— Excerpt —
┌──

I have lived in Hong Kong for more than 20 years but somehow I have never done this one. I acted as an obedient mule on two occasions but I have never done the Trailwalker myself. Also – you can’t do HK 100K grand slam without doing OTW. So I made the decision to enter the lottery. Plan B was to find a team in case I fail in the lottery. I was lucky – first time trying and I got the place.
The team assembly was pretty quick – Sean was on board from the very beginning, Martijn and Stuart joined us soon after the lottery . Interesting mix – one OTW veteran, two OTW newbies and one 100K virgin. It took about 2 mins to come up with the team name. We managed several training runs together covering the complete OTW route although we were not always able to train all four of us together.
We ran into some trouble few weeks before the race. Martijn had an unfortunate mountain bike incident injuring his knee. It was a battle against the time to get that knee ready for the race but finally he got all clear from his physio. We also managed to assemble a solid support team. We were all set.
We had to improvise a bit at the start as Sean had the honour of starting our 11am bunch. But it all went smooth. After sprinting from the podium Sean joined us 100-150 meters after starting line. We took (or at least we tried to) the road section easy. Easy running on flats and downhills, strictly walking all the uphills. We even ad a bit of fun imitating the cycling peloton while dealing with some light headwind. All fun and games and good mood.
Just before East Dam our first mule of the day waited for us. Shane quickly scanned our needs and dashed ahead across the dam to our support point. There Tim was ready too as were our hiking poles and some water refill. No time wasting here, off we were to the hills towards beaches. For three of us this was the first experience running with mules. It took a while getting used to having someone out there helping you to run.
Soon we started to catch up with the teams from 9:30am start. The trail was getting a bit crowded but it was not too bad yet. We did get separated at times as some of us got stuck behind slower teams while others managed to pass. I was one of those stuck behind but I could always see the other guys ahead so all was good. As long as we kept within sight it was fine.
We reached the Sai Wan CP more less together so checking in was smooth. I only grabbed a can of Coke and went chasing Martijn who wasted no time at all at this CP. Stuart and Sean got delayed a bit but we regrouped somewhere on the beach. It was around here when I heard Martijn for the first time mentioning possible cramping.
We continued over the next hill towards Ham Tin. This bit was all about sand, lots of deep dusty sand. It was not easy to run through that stuff. Once we got through the worst we all sat down (along with everybody else) to clean up the sandy mess from our shoes. Once sort of sand free we resumed running. I went ahead to try to prevent crazy pace we set on this section on one of our training runs. But I paced it a bit too quick and had to be reminded by Martijn to ease the pace a bit.
The cramping begun to affect Martijn more. He called for rope help. I was feeling good so once I realized he is serious I offered to pull him. We had to wait a bit for Tim to catch up with us (he got a bit delayed by handling our water earlier near the junction with the trail leading up to Sharp Peak). This was the first time for me pulling somebody – it was actually easier than I thought it would be.

└──

— Supplied data —
┌──

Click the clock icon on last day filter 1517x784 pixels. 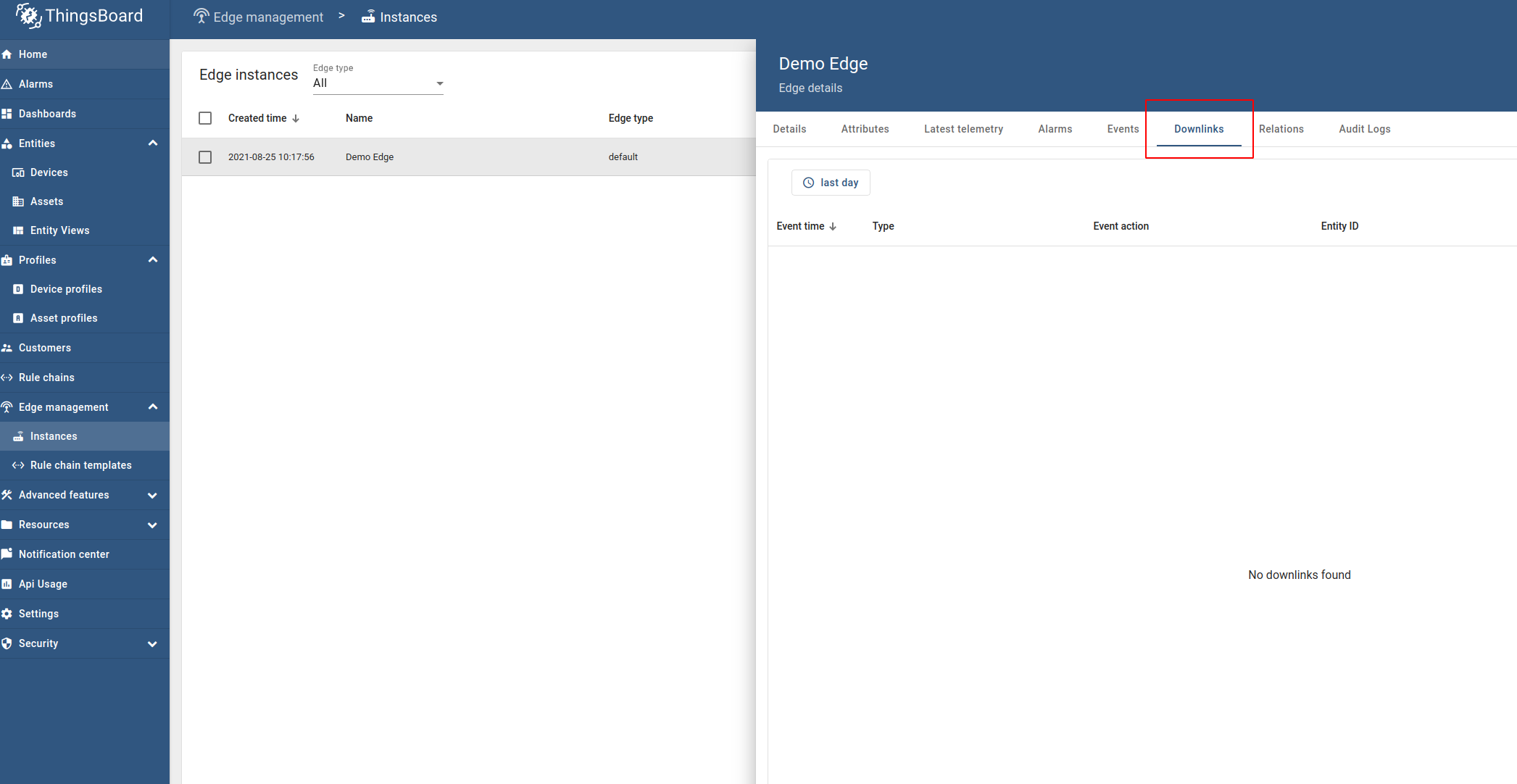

└──

Name every person mentioned by name in the Trailwalker account above, in the order each first appears.

— Exercise solution —
Sean, Martijn, Stuart, Shane, Tim